Annual output 20 - 60 Ten thousand tons of mines have a relatively large ore output and have high requirements for the throughput capacity of the transportation roadway. The double-line crossing system can meet the transportation needs of this scale of mines and ensure that the ore can be transported efficiently and promptly to the designated location. If a single-line passing system is used, the insufficient throughput capacity may lead to ore backlog and affect the mine's production progress. The efficient transportation capacity of the double-line crossing system can avoid this situation and ensure the normal production of the mine.

III. Single Vein Roadway Layout  -  Extra-vein Layout

(1) Applicable Conditions

When the ore is poorly consolidated, if roadways are laid inside the ore body, the ore cannot provide stable support, and the roadway is prone to collapse and deformation, seriously affecting the safety and efficiency of transportation. By laying the roadway outside the vein in a stable surrounding rock, the stable surrounding rock can be used to bear the pressure of the roadway, ensuring the stability of the roadway. In some gold mine excavations, if the ore structure of the gold ore body is loose and poorly consolidated, but the surrounding rock has high hardness and good stability, the extra-vein layout can effectively avoid the problems of roadway maintenance caused by poor ore consolidation.

For high-grade ore, extra-vein layout can reduce damage to the ore body and maximize the integrity and grade of the ore. During the excavation process, if roadways are excavated inside the ore body, it will inevitably cause some disturbance and damage to the ore body, leading to the loss of some high-grade ore or the mixing of other impurities, reducing the grade of the ore. The extra-vein layout can avoid this situation, ensuring the quality of high-grade ore and improving the economic benefits of the mine.

(2) Advantages

In terms of roadway maintenance, the stable surrounding rock provides a solid support base for the roadway. The stability of the surrounding rock ensures that the roadway can withstand various external forces such as pressure from the overlying rocks, ground stress, and vibrations generated by the operation of transportation equipment during long-term use, and is not prone to deformation or collapse. This reduces the work of frequent maintenance and repair of the roadway, reduces maintenance costs, and improves the service life of the roadway. Compared with intra-vein layout, the maintenance cycle of extra-vein roadways can be extended several times, and maintenance costs can also be reduced significantly.

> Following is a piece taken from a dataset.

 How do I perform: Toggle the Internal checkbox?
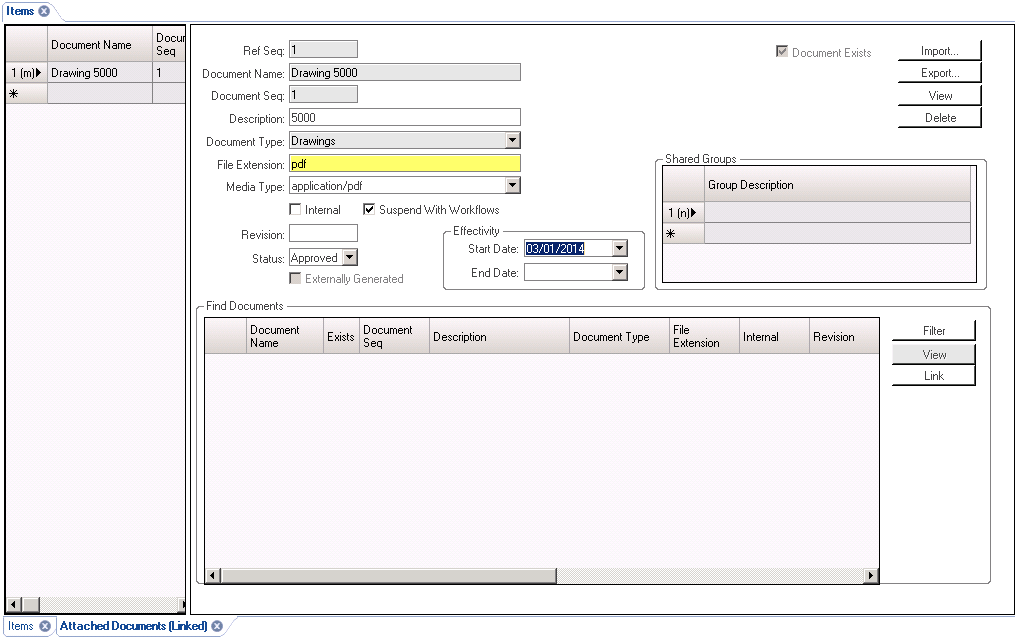coord(295,210)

The existence of ore pillars is to support the ore body and prevent the ore body from collapsing during excavation, but the existence of ore pillars also leads to the inability to excavate some ore, resulting in resource waste. When using extra-vein layout, because the roadway is not inside the ore body, the damage to the integrity of the ore body is relatively small, and the number of ore pillars set up for roadway maintenance can be reduced, thereby reducing ore pillar loss. In the excavation of some medium-thick ore bodies, the use of extra-vein layout can reduce the ore pillar loss rate by 10% - 20% , greatly improving the ore recovery rate and reducing resource waste.

IV. Single Vein Roadway Layout  -  Intra-vein Layout

(1) Applicable Conditions

In regular medium-thick ore bodies, the morphology of the ore body is relatively stable, with less variation in strike and thickness. This allows for better assurance of the stability and continuity of roadways during excavation within the ore body, facilitating subsequent mining operations. When the output is not large, the requirements for the throughput capacity and transportation efficiency of the haulage roadways are relatively low. Intra-vein layout can meet the transportation needs of this small-scale production, while also utilizing its own advantages, such as convenient prospecting and loading, to improve the overall efficiency of mine mining.

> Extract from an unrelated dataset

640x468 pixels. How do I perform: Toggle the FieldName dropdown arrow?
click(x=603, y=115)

If the ore deposit exploration is insufficient, excavating roadways within the ore body can play a supplementary exploration role to a certain extent. By observing and analyzing the ore body conditions revealed during roadway excavation, more geological information about the ore body can be obtained, such as ore grade changes and geological structures, providing a more accurate basis for subsequent mining decisions. When the ore grade is low, the economic value of the ore is relatively low, and controlling mining costs is more important. Intra-vein layout can incidentally mine ore during excavation, reducing the amount of excavation work specifically for mining ore, thereby reducing excavation costs and improving the economic efficiency of mine mining. In cases where it is not necessary to recover ore pillars, intra-vein layout will not affect mining efficiency and ore recovery rate due to the presence of ore pillars. The presence of ore pillars may result in some ore being unable to be mined, causing resource waste, while intra-vein layout can avoid this situation and improve ore recovery rate.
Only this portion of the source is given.